* **What you are asked to do**: For this exercise, please find the lines in the entries that include the word "browser" and copy them.

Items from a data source
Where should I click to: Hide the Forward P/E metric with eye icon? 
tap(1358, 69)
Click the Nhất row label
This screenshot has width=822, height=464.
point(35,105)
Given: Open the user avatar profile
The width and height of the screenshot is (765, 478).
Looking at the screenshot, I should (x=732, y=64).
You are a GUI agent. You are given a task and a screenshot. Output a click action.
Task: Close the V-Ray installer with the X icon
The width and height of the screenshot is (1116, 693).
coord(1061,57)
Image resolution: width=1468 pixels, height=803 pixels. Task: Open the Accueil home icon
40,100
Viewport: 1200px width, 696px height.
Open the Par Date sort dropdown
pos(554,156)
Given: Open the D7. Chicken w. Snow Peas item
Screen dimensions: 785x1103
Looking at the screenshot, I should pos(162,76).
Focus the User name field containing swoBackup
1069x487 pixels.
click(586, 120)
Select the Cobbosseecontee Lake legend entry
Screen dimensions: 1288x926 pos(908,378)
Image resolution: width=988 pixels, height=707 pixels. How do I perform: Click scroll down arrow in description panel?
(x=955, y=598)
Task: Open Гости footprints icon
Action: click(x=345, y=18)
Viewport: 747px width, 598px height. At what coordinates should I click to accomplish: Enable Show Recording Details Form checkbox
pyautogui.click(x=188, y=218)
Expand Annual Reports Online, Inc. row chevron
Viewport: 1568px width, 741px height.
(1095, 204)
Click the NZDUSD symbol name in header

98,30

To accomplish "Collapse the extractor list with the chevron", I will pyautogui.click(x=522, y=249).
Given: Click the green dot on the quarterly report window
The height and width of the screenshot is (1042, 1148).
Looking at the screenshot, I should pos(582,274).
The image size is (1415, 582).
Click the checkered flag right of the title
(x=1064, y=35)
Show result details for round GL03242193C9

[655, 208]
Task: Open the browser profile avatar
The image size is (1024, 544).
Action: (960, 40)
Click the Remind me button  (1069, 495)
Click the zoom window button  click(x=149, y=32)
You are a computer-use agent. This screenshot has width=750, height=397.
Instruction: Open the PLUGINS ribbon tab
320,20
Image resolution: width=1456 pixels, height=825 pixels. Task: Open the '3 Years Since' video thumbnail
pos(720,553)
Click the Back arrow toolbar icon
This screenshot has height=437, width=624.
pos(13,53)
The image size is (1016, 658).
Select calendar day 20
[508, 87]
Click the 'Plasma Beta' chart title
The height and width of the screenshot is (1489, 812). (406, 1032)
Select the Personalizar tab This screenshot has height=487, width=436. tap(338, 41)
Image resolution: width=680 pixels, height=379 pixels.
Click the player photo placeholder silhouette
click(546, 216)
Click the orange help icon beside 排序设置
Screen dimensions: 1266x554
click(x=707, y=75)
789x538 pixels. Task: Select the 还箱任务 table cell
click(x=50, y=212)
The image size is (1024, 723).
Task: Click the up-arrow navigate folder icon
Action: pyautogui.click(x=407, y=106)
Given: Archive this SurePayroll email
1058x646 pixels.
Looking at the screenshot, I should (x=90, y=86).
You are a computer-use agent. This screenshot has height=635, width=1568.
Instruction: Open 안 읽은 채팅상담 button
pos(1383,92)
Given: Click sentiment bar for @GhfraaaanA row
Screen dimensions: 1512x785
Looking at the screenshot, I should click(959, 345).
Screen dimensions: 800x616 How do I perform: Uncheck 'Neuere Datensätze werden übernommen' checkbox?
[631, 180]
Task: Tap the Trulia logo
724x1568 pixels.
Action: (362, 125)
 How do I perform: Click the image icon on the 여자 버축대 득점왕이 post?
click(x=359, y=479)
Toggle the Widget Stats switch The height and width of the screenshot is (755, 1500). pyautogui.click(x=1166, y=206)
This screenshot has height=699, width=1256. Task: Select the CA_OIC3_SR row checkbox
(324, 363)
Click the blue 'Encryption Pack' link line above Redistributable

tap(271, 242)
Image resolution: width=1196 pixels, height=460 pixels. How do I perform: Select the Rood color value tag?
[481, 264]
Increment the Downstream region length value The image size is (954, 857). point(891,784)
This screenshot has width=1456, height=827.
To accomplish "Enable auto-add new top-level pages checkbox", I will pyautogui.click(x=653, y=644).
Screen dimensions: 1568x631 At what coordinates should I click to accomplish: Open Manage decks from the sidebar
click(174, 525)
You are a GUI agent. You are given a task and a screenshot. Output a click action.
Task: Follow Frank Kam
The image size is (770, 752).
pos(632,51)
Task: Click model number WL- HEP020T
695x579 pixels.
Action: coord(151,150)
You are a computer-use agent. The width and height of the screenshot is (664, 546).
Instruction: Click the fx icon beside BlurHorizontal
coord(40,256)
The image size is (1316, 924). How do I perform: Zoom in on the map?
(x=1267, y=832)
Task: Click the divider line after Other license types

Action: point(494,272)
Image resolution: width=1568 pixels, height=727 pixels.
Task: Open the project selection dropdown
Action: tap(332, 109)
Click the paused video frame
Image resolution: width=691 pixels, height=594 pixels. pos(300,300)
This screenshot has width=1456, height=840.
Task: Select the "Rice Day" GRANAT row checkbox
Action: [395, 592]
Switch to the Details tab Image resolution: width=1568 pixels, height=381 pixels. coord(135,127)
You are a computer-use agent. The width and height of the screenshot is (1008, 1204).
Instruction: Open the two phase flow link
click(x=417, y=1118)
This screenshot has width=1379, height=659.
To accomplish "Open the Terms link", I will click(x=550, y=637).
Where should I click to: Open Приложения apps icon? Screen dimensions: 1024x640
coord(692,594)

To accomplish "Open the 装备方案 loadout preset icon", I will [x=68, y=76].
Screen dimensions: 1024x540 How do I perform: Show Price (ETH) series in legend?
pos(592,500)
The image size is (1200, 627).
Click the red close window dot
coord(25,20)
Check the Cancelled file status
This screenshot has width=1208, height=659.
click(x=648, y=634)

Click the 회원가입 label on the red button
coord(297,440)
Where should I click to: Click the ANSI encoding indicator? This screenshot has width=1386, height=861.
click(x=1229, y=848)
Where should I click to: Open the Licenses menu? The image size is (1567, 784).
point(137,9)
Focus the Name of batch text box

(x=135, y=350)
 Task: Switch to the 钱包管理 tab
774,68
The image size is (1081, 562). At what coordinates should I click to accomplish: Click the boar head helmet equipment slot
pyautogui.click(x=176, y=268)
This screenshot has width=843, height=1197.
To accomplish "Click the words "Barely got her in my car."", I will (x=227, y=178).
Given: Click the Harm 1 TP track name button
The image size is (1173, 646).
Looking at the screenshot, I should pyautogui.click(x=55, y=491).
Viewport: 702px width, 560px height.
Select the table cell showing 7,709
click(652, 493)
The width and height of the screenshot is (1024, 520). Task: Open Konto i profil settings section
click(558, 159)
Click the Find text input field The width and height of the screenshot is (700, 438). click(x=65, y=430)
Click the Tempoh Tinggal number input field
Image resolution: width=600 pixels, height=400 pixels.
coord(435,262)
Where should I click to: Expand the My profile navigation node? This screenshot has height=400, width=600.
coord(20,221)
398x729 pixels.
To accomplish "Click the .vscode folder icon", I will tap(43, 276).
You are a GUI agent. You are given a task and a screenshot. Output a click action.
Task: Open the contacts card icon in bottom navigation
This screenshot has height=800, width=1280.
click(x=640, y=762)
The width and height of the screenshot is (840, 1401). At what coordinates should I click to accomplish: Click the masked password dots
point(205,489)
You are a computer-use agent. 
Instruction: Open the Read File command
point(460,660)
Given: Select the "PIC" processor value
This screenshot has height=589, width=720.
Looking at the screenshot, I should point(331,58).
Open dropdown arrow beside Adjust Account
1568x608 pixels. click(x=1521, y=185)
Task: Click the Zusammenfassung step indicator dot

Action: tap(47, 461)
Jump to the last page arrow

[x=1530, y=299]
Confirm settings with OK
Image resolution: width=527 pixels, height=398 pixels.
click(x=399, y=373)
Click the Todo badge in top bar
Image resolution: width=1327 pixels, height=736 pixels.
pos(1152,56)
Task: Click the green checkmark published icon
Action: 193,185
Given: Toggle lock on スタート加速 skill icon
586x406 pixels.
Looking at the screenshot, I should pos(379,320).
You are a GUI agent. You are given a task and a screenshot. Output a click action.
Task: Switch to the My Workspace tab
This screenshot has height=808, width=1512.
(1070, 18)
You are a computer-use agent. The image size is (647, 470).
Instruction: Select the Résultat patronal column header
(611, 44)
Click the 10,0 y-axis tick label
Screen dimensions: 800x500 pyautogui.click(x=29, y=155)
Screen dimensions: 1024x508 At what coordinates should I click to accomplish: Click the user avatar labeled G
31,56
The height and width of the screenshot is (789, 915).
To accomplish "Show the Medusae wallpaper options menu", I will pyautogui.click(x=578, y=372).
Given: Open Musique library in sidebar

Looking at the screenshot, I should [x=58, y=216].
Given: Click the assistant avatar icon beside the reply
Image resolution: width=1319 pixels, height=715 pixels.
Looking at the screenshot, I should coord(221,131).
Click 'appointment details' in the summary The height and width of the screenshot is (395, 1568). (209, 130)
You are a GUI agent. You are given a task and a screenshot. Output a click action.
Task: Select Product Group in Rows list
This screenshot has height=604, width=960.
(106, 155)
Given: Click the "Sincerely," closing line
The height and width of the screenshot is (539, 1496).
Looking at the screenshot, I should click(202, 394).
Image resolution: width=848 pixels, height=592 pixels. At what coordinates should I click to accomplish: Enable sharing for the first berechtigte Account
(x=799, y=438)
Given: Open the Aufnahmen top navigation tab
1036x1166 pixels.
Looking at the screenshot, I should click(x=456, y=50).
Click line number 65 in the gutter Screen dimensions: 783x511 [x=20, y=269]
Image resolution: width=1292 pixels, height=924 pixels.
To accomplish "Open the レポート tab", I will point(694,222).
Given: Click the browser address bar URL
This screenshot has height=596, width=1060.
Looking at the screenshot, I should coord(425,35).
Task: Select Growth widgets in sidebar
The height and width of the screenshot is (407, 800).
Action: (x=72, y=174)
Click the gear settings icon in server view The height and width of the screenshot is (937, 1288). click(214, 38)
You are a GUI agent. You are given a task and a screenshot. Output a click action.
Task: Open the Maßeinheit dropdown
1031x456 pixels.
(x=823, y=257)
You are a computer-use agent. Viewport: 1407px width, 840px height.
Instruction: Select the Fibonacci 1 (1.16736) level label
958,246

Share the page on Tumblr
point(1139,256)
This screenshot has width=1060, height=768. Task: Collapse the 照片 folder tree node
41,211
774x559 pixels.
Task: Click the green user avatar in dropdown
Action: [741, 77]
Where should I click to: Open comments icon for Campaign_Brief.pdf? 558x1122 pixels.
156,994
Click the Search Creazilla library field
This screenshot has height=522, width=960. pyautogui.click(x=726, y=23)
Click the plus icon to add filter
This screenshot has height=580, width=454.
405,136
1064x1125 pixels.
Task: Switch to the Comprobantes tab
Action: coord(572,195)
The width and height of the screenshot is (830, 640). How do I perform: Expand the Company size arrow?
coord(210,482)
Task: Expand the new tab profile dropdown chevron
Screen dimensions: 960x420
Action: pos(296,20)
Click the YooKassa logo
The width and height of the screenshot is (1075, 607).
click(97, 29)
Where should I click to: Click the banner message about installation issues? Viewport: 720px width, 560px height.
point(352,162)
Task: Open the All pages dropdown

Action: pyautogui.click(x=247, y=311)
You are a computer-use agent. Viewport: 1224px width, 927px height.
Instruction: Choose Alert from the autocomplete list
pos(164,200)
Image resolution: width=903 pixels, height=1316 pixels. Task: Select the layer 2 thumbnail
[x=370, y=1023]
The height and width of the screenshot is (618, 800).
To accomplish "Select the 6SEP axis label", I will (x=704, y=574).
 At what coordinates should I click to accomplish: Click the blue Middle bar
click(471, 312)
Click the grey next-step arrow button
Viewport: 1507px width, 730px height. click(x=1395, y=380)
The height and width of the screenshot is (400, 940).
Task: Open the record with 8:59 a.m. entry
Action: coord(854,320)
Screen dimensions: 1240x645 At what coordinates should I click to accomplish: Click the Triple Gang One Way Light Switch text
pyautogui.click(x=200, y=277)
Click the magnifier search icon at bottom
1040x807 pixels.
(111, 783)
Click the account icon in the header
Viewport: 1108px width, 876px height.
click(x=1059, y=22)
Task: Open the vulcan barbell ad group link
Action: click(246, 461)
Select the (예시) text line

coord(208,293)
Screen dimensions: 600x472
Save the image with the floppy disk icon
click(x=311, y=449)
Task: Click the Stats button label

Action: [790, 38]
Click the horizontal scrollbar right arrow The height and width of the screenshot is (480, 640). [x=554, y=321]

* **Output**:
Task: Open the browser profile avatar
Given: Click the browser address bar URL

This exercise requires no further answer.